Analysis & Investigation

This page allows the investigation of what is happening in the entire system. Users can take action by right-clicking on the entry, e.g., remediation, trusting the entry, adding entry to a classification rule, etc.

The grids are grouped into seven main categories:

• Windows Artifacts

• Linux Artifacts

• SIGMA&YARA

• Threat Analytics

• Communication & Collabration

• Windows Asset

• Asset

• Analysis

The most commonly used sections are summarized below:

• Windows Autorun Analysis: This grid shows autorun data collected from all portal machines.

• Windows Process Analysis: This grid shows collected process data from all machines on the portal.

• Windows Macro Analysis: This grid shows collected macro file data from all machines on the portal. If client machines are enabled or use the macros on the files, the data will appear on this grid.

• Windows Event Log Analysis: This grid shows collected event log data from all machines on the portal.

• Windows Sysmon Analysis: This grid shows collected sysmon data from all machines on the portal. Sysmon allows us to capture every single thing happening on the Windows machine.

• Linux Artifacts: This section completely shows Linux artifacts separated by processes, users, crontabs, command history, authentication logs, and Syslog messages. Also, they are classified by our classification engine.

• SIGMA & YARA: This section shows the SIGMA and YARA scan results on the devices. Users with a Thor license can use this grid very efficiently.

• Windows Object and Honeypot Access Analysis: This section shows the object access and honeypot access scan results on the devices. With notifications, users can also take action for object or honeypot access.

• Windows File Activity Analysis: This section shows the file activity analysis results, the specific files are tracked by the agent and gather information about the last event. With notifications, users can also take action for events.

• Windows Asset: This section provides a complete inventory analysis.

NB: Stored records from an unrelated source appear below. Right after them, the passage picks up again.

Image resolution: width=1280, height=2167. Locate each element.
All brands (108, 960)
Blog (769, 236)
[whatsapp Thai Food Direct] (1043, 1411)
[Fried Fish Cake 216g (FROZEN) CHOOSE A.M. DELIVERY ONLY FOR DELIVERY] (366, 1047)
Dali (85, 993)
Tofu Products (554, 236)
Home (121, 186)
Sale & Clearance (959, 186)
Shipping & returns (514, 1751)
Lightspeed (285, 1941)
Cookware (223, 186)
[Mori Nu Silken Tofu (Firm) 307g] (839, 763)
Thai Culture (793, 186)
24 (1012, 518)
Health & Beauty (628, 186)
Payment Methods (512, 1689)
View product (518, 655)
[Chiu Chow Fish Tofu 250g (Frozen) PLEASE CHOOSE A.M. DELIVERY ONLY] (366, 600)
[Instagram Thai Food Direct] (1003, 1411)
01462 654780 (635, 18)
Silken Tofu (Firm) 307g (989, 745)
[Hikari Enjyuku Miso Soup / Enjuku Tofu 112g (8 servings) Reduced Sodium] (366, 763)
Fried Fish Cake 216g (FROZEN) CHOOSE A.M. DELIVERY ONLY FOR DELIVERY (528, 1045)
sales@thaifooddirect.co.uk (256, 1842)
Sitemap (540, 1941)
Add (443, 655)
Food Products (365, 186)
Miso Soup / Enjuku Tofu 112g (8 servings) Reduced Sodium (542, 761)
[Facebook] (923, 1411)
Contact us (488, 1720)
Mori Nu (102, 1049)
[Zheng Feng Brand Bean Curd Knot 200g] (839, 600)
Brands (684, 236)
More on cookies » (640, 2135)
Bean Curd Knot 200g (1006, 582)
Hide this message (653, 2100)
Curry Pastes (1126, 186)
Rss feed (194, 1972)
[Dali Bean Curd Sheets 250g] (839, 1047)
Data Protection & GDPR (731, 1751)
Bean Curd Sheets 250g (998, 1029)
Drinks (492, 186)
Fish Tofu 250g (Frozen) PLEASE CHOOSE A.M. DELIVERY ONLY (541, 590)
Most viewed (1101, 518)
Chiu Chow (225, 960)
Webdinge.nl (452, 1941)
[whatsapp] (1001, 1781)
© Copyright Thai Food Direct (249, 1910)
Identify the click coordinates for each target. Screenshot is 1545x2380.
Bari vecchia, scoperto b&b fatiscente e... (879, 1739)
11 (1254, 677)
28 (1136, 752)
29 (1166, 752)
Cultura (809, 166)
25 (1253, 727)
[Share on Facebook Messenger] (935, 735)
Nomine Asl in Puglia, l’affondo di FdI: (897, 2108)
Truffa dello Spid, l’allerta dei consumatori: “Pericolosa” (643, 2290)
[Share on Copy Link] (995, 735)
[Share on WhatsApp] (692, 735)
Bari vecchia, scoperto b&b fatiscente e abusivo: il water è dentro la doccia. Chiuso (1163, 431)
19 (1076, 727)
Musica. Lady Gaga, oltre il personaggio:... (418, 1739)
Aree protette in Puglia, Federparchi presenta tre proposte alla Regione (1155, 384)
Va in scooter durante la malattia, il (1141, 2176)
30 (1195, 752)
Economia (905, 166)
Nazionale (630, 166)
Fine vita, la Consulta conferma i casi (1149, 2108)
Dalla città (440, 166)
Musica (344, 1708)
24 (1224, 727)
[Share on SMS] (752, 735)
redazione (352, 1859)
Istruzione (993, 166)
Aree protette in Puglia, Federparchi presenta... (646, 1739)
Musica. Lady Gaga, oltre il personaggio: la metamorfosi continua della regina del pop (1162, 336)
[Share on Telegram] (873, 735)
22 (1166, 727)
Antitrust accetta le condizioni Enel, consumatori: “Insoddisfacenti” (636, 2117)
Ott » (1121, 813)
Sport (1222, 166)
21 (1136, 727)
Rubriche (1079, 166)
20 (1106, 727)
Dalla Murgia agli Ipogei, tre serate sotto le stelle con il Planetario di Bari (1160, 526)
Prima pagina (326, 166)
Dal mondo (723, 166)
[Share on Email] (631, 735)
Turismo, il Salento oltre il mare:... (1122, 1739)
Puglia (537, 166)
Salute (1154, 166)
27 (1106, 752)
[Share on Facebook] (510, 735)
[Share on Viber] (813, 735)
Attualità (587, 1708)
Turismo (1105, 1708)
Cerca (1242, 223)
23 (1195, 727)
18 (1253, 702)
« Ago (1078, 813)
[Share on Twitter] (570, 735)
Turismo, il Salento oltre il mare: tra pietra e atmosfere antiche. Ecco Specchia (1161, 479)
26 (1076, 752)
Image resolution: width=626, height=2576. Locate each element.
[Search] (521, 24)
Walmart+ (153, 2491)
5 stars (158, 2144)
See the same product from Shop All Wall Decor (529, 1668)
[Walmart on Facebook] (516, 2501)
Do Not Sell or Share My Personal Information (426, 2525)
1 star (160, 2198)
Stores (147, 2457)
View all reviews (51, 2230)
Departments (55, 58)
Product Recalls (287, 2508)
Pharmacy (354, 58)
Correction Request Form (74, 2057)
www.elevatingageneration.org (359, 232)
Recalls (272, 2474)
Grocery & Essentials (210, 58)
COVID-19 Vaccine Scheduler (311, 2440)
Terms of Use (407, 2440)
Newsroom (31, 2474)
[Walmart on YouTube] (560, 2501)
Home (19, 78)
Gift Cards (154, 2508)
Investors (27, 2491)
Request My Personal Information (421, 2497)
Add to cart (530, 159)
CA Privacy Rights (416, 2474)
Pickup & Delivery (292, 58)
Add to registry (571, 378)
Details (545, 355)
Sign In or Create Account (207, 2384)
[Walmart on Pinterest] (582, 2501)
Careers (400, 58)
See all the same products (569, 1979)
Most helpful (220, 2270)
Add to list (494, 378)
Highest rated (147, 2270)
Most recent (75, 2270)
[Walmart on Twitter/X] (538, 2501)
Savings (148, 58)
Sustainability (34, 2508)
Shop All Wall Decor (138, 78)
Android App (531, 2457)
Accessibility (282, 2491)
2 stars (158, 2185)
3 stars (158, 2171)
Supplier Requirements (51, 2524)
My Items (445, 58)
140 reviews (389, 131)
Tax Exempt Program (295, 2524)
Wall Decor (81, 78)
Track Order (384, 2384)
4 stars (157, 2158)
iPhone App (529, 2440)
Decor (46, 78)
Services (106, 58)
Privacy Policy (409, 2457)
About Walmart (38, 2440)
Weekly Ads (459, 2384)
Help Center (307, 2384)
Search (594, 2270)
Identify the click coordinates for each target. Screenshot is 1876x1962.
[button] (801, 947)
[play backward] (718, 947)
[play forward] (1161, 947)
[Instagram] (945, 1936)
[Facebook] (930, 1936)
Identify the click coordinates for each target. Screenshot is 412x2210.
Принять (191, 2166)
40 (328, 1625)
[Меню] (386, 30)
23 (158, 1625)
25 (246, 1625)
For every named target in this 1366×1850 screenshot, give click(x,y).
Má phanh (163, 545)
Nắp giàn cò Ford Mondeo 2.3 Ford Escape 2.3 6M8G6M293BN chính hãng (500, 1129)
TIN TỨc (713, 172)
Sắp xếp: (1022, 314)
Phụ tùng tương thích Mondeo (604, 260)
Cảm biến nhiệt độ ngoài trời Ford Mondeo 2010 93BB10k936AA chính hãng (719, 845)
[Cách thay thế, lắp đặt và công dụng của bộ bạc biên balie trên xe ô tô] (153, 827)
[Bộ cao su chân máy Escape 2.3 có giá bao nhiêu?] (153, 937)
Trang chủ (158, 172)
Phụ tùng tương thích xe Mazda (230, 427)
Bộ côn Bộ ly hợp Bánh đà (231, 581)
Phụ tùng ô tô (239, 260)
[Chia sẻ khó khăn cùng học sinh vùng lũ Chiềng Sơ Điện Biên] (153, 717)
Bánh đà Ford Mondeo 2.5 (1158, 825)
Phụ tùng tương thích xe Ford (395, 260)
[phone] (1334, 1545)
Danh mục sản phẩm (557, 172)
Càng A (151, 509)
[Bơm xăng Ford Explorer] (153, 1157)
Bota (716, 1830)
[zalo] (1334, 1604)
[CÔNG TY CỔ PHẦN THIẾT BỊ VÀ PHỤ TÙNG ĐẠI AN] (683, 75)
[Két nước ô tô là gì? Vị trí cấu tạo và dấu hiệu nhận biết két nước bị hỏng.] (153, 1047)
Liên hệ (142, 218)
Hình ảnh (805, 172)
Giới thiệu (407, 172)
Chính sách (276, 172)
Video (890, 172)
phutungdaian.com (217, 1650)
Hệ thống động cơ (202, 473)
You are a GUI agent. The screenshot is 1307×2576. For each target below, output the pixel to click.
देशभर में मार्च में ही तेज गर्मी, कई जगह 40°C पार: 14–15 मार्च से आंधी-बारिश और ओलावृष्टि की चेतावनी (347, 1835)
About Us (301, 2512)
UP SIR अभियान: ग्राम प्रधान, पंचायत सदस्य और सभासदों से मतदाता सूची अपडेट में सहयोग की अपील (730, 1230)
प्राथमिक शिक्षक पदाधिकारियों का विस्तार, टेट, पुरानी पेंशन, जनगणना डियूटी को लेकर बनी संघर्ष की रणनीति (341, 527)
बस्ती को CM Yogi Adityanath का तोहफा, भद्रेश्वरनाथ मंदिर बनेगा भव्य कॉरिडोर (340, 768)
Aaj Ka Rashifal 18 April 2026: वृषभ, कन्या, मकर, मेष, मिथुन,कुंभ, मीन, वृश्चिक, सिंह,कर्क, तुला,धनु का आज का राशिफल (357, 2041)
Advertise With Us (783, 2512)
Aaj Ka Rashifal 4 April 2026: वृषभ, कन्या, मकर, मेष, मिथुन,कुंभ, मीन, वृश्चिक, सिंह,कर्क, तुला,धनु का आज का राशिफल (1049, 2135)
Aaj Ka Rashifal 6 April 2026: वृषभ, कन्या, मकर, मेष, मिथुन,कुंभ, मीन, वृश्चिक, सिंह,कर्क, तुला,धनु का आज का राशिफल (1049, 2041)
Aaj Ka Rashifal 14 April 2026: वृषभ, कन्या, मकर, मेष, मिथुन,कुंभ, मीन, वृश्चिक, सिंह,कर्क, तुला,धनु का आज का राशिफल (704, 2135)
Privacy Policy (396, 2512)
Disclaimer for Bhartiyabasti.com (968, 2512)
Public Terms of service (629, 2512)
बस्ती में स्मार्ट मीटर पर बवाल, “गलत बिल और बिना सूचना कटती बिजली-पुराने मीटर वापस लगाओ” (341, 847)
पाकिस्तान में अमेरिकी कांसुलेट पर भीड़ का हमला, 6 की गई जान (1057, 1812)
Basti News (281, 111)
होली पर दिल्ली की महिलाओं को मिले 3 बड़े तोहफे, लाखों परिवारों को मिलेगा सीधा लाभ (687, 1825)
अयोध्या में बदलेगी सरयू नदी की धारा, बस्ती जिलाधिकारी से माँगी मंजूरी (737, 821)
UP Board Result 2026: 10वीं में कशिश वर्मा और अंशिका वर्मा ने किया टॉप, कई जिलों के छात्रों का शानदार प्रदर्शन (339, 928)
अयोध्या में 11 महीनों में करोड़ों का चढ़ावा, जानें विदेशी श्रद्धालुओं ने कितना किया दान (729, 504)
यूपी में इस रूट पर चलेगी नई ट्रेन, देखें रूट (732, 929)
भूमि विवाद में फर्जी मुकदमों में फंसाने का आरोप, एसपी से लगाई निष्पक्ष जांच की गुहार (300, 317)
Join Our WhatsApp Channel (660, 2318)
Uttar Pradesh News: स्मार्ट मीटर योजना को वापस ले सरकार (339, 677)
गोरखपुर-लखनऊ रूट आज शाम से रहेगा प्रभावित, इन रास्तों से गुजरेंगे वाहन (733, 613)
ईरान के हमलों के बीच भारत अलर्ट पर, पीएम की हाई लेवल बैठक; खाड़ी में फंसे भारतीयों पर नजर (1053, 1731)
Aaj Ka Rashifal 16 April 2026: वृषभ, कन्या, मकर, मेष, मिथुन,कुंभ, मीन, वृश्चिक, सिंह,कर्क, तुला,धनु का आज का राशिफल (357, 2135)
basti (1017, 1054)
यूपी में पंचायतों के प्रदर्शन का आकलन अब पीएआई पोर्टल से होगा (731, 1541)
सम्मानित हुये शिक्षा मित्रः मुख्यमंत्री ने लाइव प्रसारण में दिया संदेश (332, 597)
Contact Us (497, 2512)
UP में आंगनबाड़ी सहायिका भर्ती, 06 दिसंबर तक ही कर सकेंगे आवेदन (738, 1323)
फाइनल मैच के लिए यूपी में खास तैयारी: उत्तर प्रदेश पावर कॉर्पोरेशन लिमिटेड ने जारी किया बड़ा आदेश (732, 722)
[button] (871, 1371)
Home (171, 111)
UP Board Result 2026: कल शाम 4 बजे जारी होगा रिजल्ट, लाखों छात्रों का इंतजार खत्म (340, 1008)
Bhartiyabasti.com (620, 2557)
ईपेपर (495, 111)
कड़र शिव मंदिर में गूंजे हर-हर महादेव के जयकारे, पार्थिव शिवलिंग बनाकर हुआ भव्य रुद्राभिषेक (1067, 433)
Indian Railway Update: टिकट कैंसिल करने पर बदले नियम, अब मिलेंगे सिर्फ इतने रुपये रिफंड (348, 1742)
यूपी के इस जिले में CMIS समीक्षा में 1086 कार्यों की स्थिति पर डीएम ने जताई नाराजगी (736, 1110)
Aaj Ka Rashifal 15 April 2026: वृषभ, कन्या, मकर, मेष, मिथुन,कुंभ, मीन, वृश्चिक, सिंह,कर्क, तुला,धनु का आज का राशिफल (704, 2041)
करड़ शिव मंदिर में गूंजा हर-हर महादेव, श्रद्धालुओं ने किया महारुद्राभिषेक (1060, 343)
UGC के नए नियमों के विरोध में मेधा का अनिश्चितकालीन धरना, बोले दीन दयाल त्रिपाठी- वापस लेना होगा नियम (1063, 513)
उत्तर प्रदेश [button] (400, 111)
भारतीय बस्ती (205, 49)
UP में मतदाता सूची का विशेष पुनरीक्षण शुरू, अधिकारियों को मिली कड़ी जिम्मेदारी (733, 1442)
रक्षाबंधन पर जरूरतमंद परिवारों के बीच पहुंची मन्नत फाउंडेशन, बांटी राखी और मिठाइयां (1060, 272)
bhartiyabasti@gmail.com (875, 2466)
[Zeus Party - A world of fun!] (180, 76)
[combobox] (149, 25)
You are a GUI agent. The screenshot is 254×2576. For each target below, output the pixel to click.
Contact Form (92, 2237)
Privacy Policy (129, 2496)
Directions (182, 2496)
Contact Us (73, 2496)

The grids are Windows Applications, Windows Computer analysis, Windows Listening Ports, Windows Network Adapters, Windows Security Centers (antivirus and firewall), Windows Network Shares, Windows Adapter Tracking, Windows Update Analysis, Windows Hardware Summary, Windows Disk Drive Analysis, Windows System Drivers, Windows USB Drivers, Windows Asset Activity Tracking and Windows Login Activity Tracking. Users can disable network shares, delete applications, disable network adapters, etc. with these grids.